Magazine

Getting into a role with a song and dance

How to make musicals is what Cuckoo Jayawardhana teaches her pupils at the Accenxia Centre for Communication Training
By Amy Rose Thomas

She has played many parts - from the beautiful and fiery Anita, girlfriend of Bernard, in “West Side Story” to one of the queen felines, skittish Demeter in “Cats”. She acted, she sang and she danced to the tunes of many popular English musicals in her time and now years later Cuckoo Jayawardhana Mushin is looking to train people to make musicals and to empower them with the knowledge and experience that she garnered on stage playing and living different roles. “Musical theatre is a mix. It requires one to be well versed in acting, singing and dancing and that is what we will teach students at the institute,” Cuckoo explains.

In the good old days: Cuckoo (right) and Michelle Leembrugen

The institute is her very own effort – the Accenxia Centre for Communication Training which she launched a few years ago after having taught Speech and Drama at the Wendy Whatmore Academy for 29 years.

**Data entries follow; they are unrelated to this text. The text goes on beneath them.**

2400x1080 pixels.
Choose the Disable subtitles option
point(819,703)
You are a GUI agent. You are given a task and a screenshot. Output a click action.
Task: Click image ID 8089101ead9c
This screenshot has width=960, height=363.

She holds a licentiate in speech and drama from both the London Academy of Music and Dramatic Art (LAMDA) and Trinity Guildhall, and traces her acting back to her schooldays when musicals were all the rage on the Colombo stage.

“My first stint in musical theatre was in 1975 when I acted in 'My Fair Lady'. It was an experience that couldn’t be explained in words. It is on this platform that I met people who became renowned names like Jerome De Silva, the late Richard De Zoysa, Steve de la Zilwa, Michelle Leembrugen, Ranmali Mirchandani and Peter de Almeida,” she recollects.

Later, she with others put on many musicals, dramas and street plays. “We were a bunch of people who never thought of remuneration or the pay while preparing and performing for play. We did it just for the love of drama. We sometimes used to rehearse till 1 or 2 in the morning. It was also a time when there was a dearth in sponsorship and this affected our costumes. But more than anything, what mattered was that we could perform,” she reminisces.

Bells of Bruges, Annie, Oklahoma, Sound of Music, Godspell, Little Shop of Horrors and Poppy are some of the other musicals that she was part of. Coming back to the present day, she says children today suffer from lack of time- time to dream and to develop their creative side.

“In this ‘dog eat dog’ world, schools are competing with each other to enable their students to get top marks. They forget that children should be able to have time to stop and look around and dream. They should be able to hone their creative skills,” she says.

Through her school, Cuckoo aims to provide an opportunity for children to stage musicals without the help of a huge production team.

She has just begun classes for musical drama at the Accenxia Centre for Communication Training and says the aim of the institute is to broaden children’s creative abilities and their communication skills.
She believes that to teach musical drama, one should have experienced the thrill of performing on stage.

“The emotion one feels while performing is absolutely astounding. I feel that this is the qualification for teaching drama. One cannot give students theoretical classes about musical drama,” she says.

“I brought in drama into the realm of improving communication skills. Thus, my students don’t make or read out extracts but act out parts in drama to improve their communication techniques,” she says.